▶ [Exercise inputs]
=== Section Start ===

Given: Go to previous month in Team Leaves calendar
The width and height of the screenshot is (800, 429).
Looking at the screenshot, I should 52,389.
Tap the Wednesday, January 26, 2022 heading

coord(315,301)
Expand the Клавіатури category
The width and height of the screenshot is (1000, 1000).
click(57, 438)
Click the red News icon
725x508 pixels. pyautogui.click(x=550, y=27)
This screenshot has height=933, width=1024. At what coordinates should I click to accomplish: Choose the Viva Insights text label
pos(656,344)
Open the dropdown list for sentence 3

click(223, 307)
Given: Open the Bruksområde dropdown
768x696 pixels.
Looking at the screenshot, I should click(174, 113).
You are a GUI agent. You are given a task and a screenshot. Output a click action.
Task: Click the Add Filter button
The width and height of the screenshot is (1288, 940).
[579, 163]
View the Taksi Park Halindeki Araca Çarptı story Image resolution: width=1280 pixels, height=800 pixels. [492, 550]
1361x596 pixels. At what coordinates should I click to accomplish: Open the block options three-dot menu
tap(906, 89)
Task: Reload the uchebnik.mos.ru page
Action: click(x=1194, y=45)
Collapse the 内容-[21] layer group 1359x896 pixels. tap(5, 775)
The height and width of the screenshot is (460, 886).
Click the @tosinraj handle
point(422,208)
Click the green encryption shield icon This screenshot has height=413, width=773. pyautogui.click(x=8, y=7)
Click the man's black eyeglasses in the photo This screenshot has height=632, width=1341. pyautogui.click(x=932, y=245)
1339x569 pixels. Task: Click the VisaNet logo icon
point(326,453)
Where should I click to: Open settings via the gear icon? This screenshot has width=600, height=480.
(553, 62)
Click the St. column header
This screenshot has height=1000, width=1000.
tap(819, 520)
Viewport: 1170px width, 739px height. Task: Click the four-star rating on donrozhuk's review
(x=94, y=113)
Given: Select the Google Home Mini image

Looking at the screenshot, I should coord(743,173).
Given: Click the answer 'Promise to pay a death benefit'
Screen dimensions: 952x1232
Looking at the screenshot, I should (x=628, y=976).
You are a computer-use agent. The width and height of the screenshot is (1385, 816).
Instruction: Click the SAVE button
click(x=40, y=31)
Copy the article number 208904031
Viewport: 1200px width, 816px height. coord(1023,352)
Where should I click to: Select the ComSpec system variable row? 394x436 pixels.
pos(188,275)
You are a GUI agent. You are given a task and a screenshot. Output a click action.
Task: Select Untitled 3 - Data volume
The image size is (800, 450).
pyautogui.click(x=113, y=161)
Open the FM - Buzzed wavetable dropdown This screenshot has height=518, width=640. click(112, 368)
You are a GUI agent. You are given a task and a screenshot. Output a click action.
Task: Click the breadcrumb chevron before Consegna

=== Section End ===

▶ [What you should do] Repeating the listing in full, word for word, is the required output.

▶ [Answer area]
Given: Go to previous month in Team Leaves calendar
The width and height of the screenshot is (800, 429).
Looking at the screenshot, I should 52,389.
Tap the Wednesday, January 26, 2022 heading

coord(315,301)
Expand the Клавіатури category
The width and height of the screenshot is (1000, 1000).
click(57, 438)
Click the red News icon
725x508 pixels. pyautogui.click(x=550, y=27)
This screenshot has height=933, width=1024. At what coordinates should I click to accomplish: Choose the Viva Insights text label
pos(656,344)
Open the dropdown list for sentence 3

click(223, 307)
Given: Open the Bruksområde dropdown
768x696 pixels.
Looking at the screenshot, I should click(174, 113).
You are a GUI agent. You are given a task and a screenshot. Output a click action.
Task: Click the Add Filter button
The width and height of the screenshot is (1288, 940).
[579, 163]
View the Taksi Park Halindeki Araca Çarptı story Image resolution: width=1280 pixels, height=800 pixels. [492, 550]
1361x596 pixels. At what coordinates should I click to accomplish: Open the block options three-dot menu
tap(906, 89)
Task: Reload the uchebnik.mos.ru page
Action: click(x=1194, y=45)
Collapse the 内容-[21] layer group 1359x896 pixels. tap(5, 775)
The height and width of the screenshot is (460, 886).
Click the @tosinraj handle
point(422,208)
Click the green encryption shield icon This screenshot has height=413, width=773. pyautogui.click(x=8, y=7)
Click the man's black eyeglasses in the photo This screenshot has height=632, width=1341. pyautogui.click(x=932, y=245)
1339x569 pixels. Task: Click the VisaNet logo icon
point(326,453)
Where should I click to: Open settings via the gear icon? This screenshot has width=600, height=480.
(553, 62)
Click the St. column header
This screenshot has height=1000, width=1000.
tap(819, 520)
Viewport: 1170px width, 739px height. Task: Click the four-star rating on donrozhuk's review
(x=94, y=113)
Given: Select the Google Home Mini image

Looking at the screenshot, I should coord(743,173).
Given: Click the answer 'Promise to pay a death benefit'
Screen dimensions: 952x1232
Looking at the screenshot, I should (x=628, y=976).
You are a computer-use agent. The width and height of the screenshot is (1385, 816).
Instruction: Click the SAVE button
click(x=40, y=31)
Copy the article number 208904031
Viewport: 1200px width, 816px height. coord(1023,352)
Where should I click to: Select the ComSpec system variable row? 394x436 pixels.
pos(188,275)
You are a GUI agent. You are given a task and a screenshot. Output a click action.
Task: Select Untitled 3 - Data volume
The image size is (800, 450).
pyautogui.click(x=113, y=161)
Open the FM - Buzzed wavetable dropdown This screenshot has height=518, width=640. click(112, 368)
You are a GUI agent. You are given a task and a screenshot. Output a click action.
Task: Click the breadcrumb chevron before Consegna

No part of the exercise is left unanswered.